Growing up Washington experienced the most diversity within her girl scout troop; and Washington said that it encouraged community between everyone outside of school, despite her growing up in a mostly black community and others in white communities.

Washington said that at 12, she was told by her teacher that she "gave blacks a bad rep." She has also highlighted racist student reviews of her collegiate teaching referring to her as "rude" or "disrespectful".

Washington attended undergraduate school at Johnson C. Smith University, obtaining a Bachelor of Science in mathematics in 2000. She earned her Master of Science in 2002 and her Doctor of Philosophy (PhD) in 2005 in Computer Science (CS) from North Carolina State University (NC State). Of the students who have graduated from this university, Washington was also the first Black woman to receive a computer science Ph.D.

== Career ==

=== 2006-2020 ===
In 2006, Washington became an assistant professor of CS at Howard University, where she was the first Black woman CS faculty. At Howard, Washington helped develop Google's "Google In Residence" program. Washington joined Winthrop University in 2015 as an associate professor of CS.

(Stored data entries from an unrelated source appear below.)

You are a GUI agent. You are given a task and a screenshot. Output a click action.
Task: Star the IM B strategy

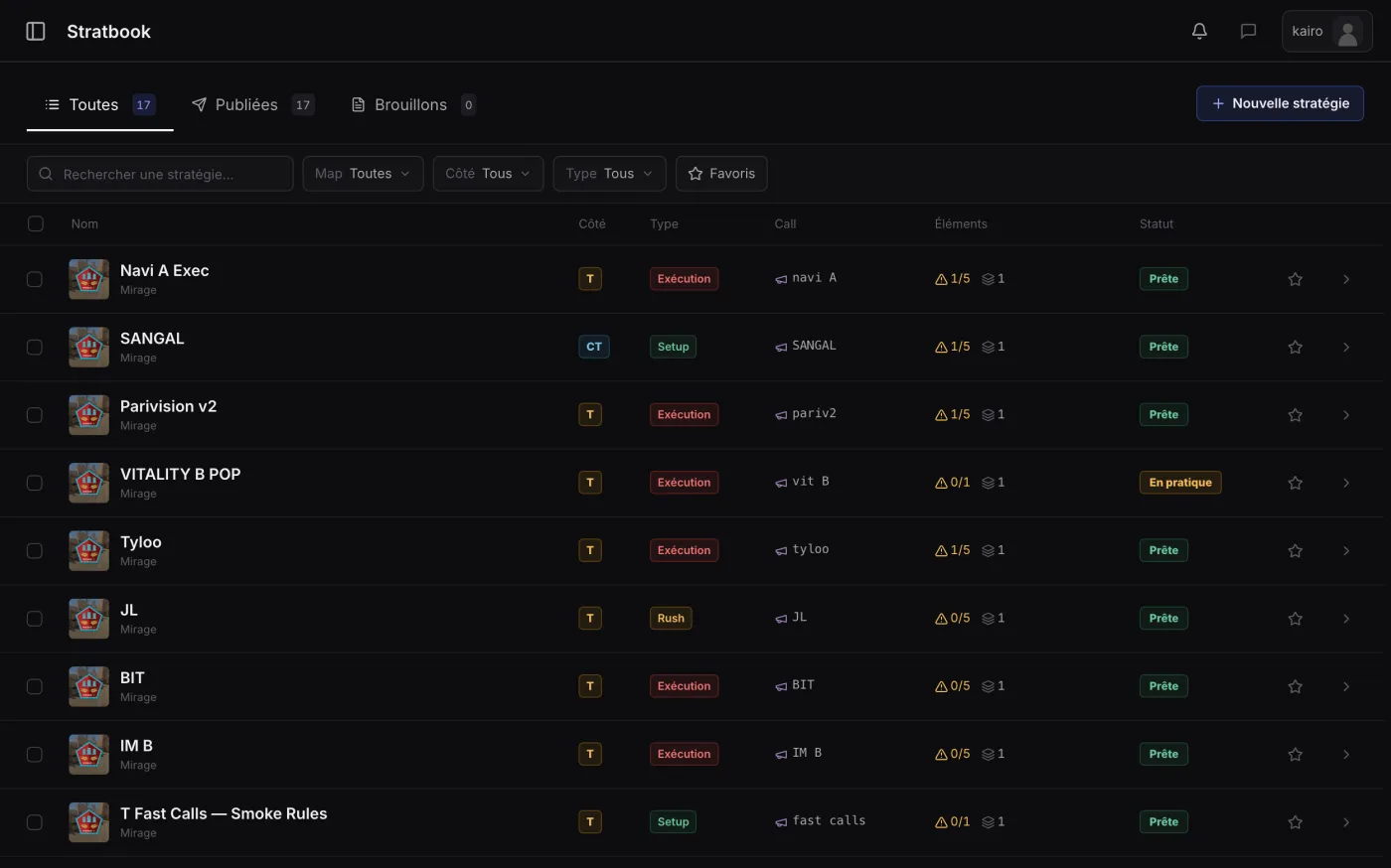[1295, 755]
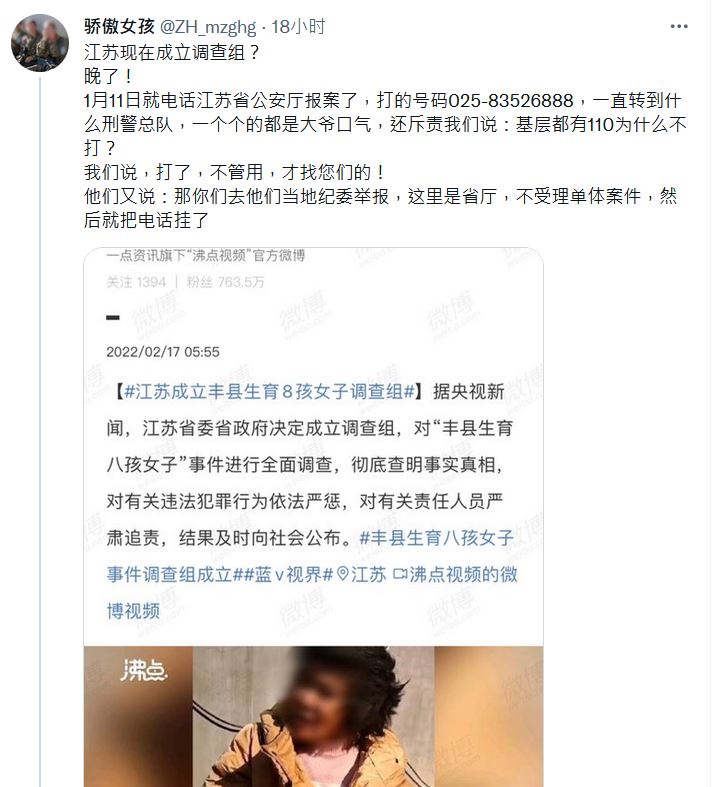
Task: Select the 江苏 location pin tag
Action: pos(362,574)
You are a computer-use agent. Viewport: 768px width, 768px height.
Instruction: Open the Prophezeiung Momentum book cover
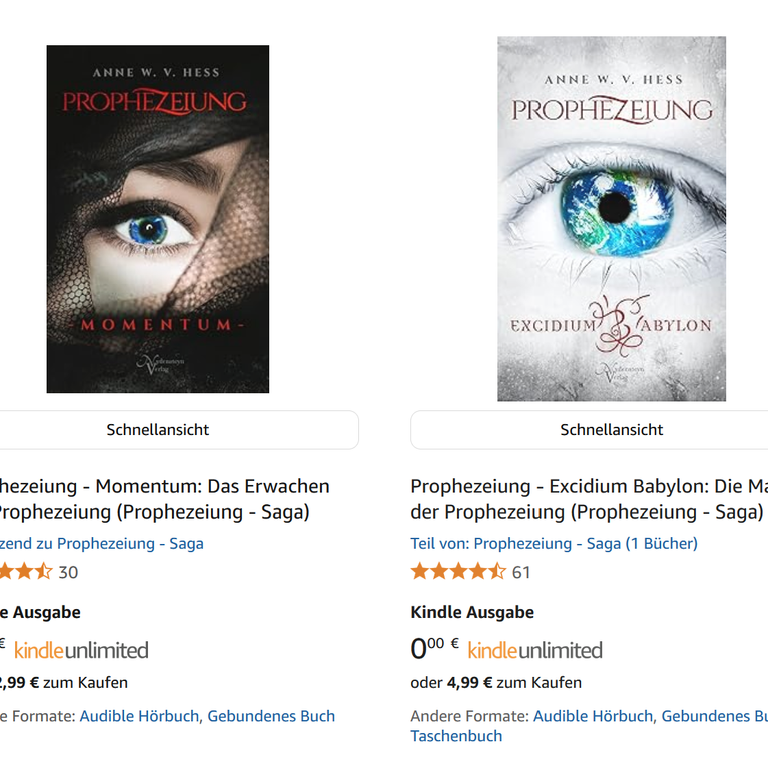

=== Duke University (2020-present) ===
Washington joined Duke University's faculty as a professor of CS in June 2020.

Washington founded the course "Race, Gender, Class, and Computing" during her first year of being a professor at Duke University in 2020.

Also in 2020, Washington was included in an article, Minding the Gaps, by Communications of the ACM, a well-known computer science organization. In this, she was quoted about her experiences joining the field of computer science, demonstrating her media presence.

Washington, along with Dr. Shaundra Daily and PhD candidate Cecilé Sadler, created the Cultural Competence in Computing (3C) Fellows Program.

In 2021, Washington and Daily were awarded a $10 million grant from the National Science Foundation to establish Duke University's Alliance for Identity-Inclusive Computing Education (AIICE).

In 2025, Washington was elected an ACM Distinguished Member.

As of 2026, Washington is a professor of the Practice of African & African American Studies at the Trinity College of Arts & Sciences Department.

Washington has also contributed to efforts to increase diversity in technology fields, particularly through cybersecurity education and outreach programs.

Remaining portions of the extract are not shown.